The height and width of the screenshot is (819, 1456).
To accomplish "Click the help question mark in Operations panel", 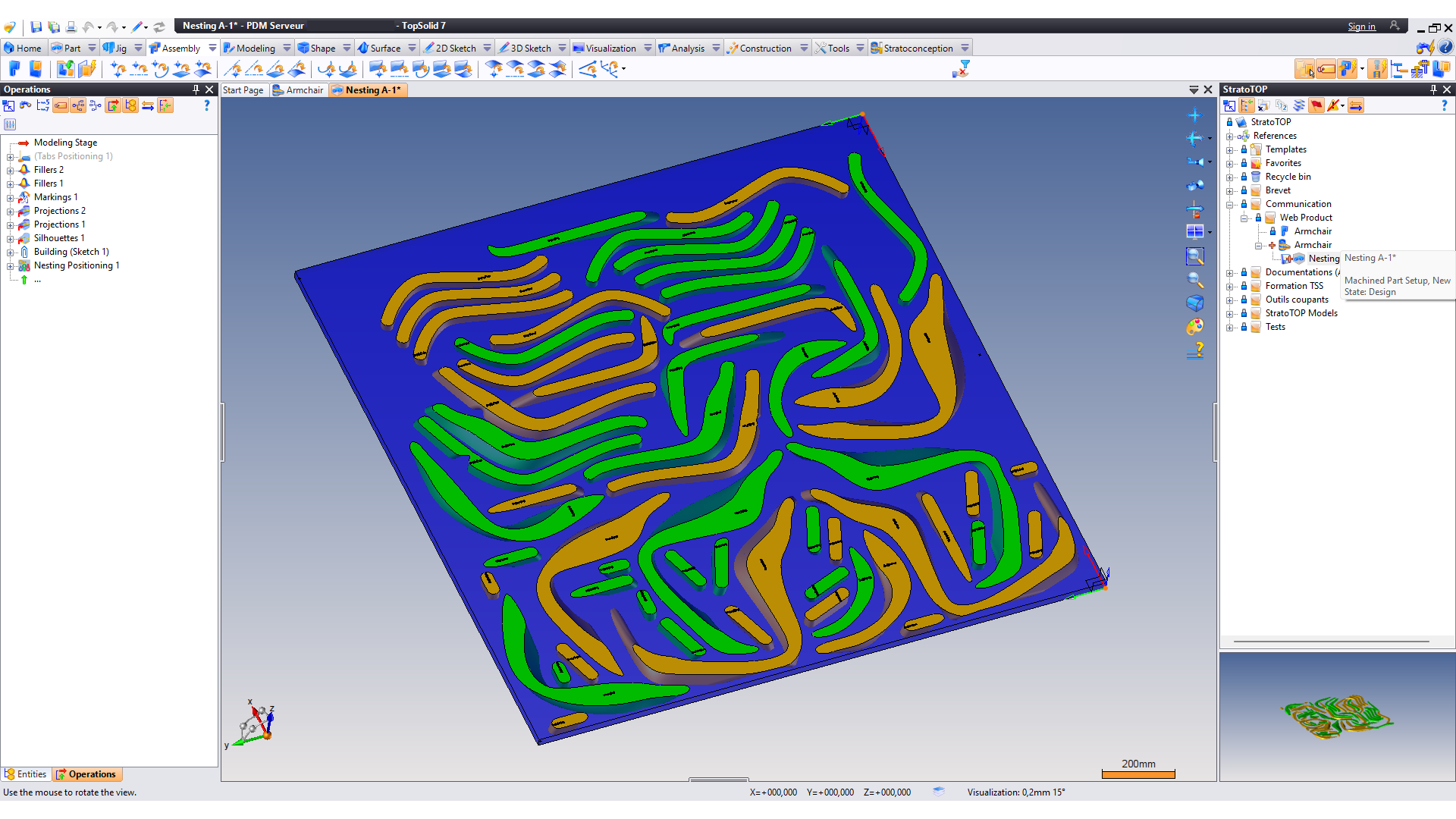I will (206, 105).

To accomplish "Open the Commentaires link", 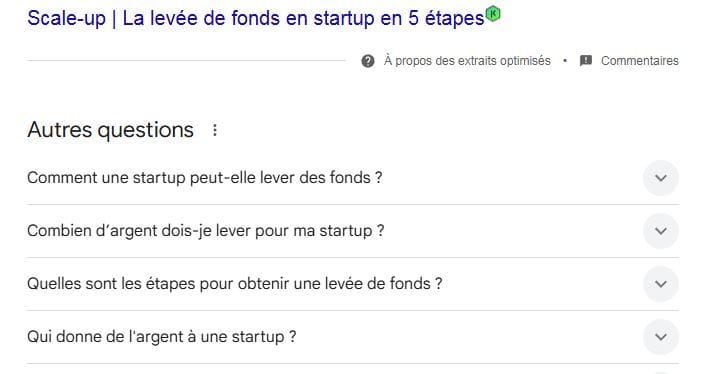I will click(x=639, y=61).
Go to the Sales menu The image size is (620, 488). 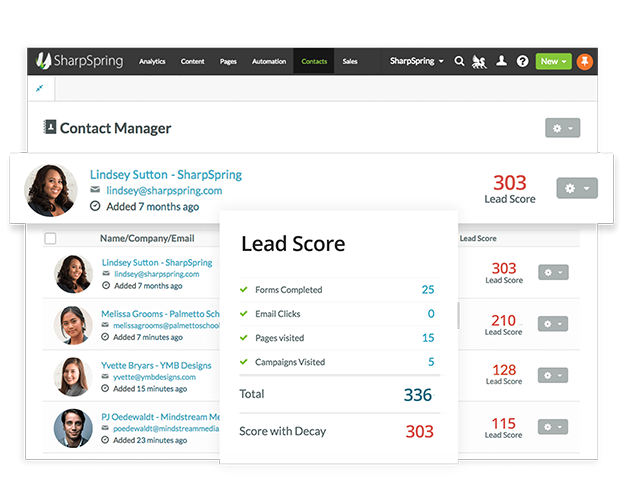point(350,62)
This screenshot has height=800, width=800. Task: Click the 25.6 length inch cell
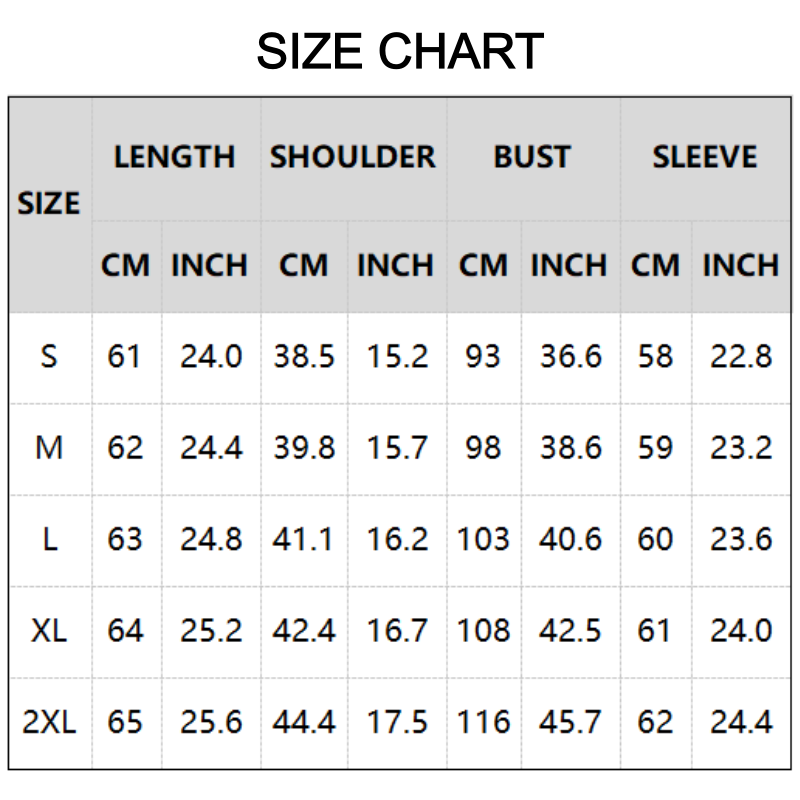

--

§ **Task objective**: Go through the lines above and count those with "height"; report only the number.

§ **Output of the task**: 2